Data for processing:

- Opening Delimiter -

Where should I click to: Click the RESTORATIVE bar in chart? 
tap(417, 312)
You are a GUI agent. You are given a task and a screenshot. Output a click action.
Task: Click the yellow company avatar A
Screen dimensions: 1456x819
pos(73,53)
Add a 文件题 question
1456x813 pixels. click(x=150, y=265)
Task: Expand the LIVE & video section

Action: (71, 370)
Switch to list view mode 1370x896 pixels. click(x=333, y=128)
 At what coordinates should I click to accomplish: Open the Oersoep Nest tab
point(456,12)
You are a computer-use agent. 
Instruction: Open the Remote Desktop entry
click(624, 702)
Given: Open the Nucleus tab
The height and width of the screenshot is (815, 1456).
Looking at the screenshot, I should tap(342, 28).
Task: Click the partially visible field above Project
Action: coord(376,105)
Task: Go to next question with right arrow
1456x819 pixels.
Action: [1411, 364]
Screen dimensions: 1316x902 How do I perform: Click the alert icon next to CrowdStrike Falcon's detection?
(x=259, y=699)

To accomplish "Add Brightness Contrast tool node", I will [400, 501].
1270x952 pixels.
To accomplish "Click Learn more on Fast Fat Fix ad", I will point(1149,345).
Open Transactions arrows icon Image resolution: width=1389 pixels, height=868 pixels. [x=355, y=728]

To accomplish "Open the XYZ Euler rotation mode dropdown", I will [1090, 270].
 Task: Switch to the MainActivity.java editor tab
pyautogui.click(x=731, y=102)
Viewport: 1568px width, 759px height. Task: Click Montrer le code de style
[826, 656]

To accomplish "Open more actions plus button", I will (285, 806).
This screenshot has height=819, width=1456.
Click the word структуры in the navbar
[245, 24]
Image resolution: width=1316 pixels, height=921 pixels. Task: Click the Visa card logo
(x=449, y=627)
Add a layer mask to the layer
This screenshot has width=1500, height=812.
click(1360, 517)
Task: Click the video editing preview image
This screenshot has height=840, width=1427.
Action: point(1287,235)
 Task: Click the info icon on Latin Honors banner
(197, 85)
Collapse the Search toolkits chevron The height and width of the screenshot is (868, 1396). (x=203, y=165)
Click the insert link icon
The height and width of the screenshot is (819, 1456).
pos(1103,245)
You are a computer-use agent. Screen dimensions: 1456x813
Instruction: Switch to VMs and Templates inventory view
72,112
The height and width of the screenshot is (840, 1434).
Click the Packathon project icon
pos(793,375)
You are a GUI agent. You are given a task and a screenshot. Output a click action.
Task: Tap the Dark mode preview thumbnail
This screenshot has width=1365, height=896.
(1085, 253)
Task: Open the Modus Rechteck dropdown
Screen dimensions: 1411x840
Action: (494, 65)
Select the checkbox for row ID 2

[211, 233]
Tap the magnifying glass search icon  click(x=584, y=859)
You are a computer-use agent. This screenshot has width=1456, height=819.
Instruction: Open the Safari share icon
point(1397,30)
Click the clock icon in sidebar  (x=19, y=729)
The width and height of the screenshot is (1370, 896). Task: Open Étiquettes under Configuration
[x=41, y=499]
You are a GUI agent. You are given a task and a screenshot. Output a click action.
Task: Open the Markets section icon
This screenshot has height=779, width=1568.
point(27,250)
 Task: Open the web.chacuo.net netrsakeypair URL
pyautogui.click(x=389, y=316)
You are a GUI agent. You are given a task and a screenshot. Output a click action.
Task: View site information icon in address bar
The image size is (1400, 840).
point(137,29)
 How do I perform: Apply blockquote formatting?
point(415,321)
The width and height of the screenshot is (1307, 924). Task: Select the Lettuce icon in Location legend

- Closing Delimiter -

The reply must present every entry, transcribed with its exact wording.

Written response:
Where should I click to: Click the RESTORATIVE bar in chart? 
tap(417, 312)
You are a GUI agent. You are given a task and a screenshot. Output a click action.
Task: Click the yellow company avatar A
Screen dimensions: 1456x819
pos(73,53)
Add a 文件题 question
1456x813 pixels. click(x=150, y=265)
Task: Expand the LIVE & video section

Action: (71, 370)
Switch to list view mode 1370x896 pixels. click(x=333, y=128)
 At what coordinates should I click to accomplish: Open the Oersoep Nest tab
point(456,12)
You are a computer-use agent. 
Instruction: Open the Remote Desktop entry
click(624, 702)
Given: Open the Nucleus tab
The height and width of the screenshot is (815, 1456).
Looking at the screenshot, I should tap(342, 28).
Task: Click the partially visible field above Project
Action: coord(376,105)
Task: Go to next question with right arrow
1456x819 pixels.
Action: [1411, 364]
Screen dimensions: 1316x902 How do I perform: Click the alert icon next to CrowdStrike Falcon's detection?
(x=259, y=699)

To accomplish "Add Brightness Contrast tool node", I will [400, 501].
1270x952 pixels.
To accomplish "Click Learn more on Fast Fat Fix ad", I will point(1149,345).
Open Transactions arrows icon Image resolution: width=1389 pixels, height=868 pixels. [x=355, y=728]

To accomplish "Open the XYZ Euler rotation mode dropdown", I will [1090, 270].
 Task: Switch to the MainActivity.java editor tab
pyautogui.click(x=731, y=102)
Viewport: 1568px width, 759px height. Task: Click Montrer le code de style
[826, 656]

To accomplish "Open more actions plus button", I will (285, 806).
This screenshot has height=819, width=1456.
Click the word структуры in the navbar
[245, 24]
Image resolution: width=1316 pixels, height=921 pixels. Task: Click the Visa card logo
(x=449, y=627)
Add a layer mask to the layer
This screenshot has width=1500, height=812.
click(1360, 517)
Task: Click the video editing preview image
This screenshot has height=840, width=1427.
Action: point(1287,235)
 Task: Click the info icon on Latin Honors banner
(197, 85)
Collapse the Search toolkits chevron The height and width of the screenshot is (868, 1396). (x=203, y=165)
Click the insert link icon
The height and width of the screenshot is (819, 1456).
pos(1103,245)
You are a computer-use agent. Screen dimensions: 1456x813
Instruction: Switch to VMs and Templates inventory view
72,112
The height and width of the screenshot is (840, 1434).
Click the Packathon project icon
pos(793,375)
You are a GUI agent. You are given a task and a screenshot. Output a click action.
Task: Tap the Dark mode preview thumbnail
This screenshot has width=1365, height=896.
(1085, 253)
Task: Open the Modus Rechteck dropdown
Screen dimensions: 1411x840
Action: (494, 65)
Select the checkbox for row ID 2

[211, 233]
Tap the magnifying glass search icon  click(x=584, y=859)
You are a computer-use agent. This screenshot has width=1456, height=819.
Instruction: Open the Safari share icon
point(1397,30)
Click the clock icon in sidebar  (x=19, y=729)
The width and height of the screenshot is (1370, 896). Task: Open Étiquettes under Configuration
[x=41, y=499]
You are a GUI agent. You are given a task and a screenshot. Output a click action.
Task: Open the Markets section icon
This screenshot has height=779, width=1568.
point(27,250)
 Task: Open the web.chacuo.net netrsakeypair URL
pyautogui.click(x=389, y=316)
You are a GUI agent. You are given a task and a screenshot. Output a click action.
Task: View site information icon in address bar
The image size is (1400, 840).
point(137,29)
 How do I perform: Apply blockquote formatting?
point(415,321)
The width and height of the screenshot is (1307, 924). Task: Select the Lettuce icon in Location legend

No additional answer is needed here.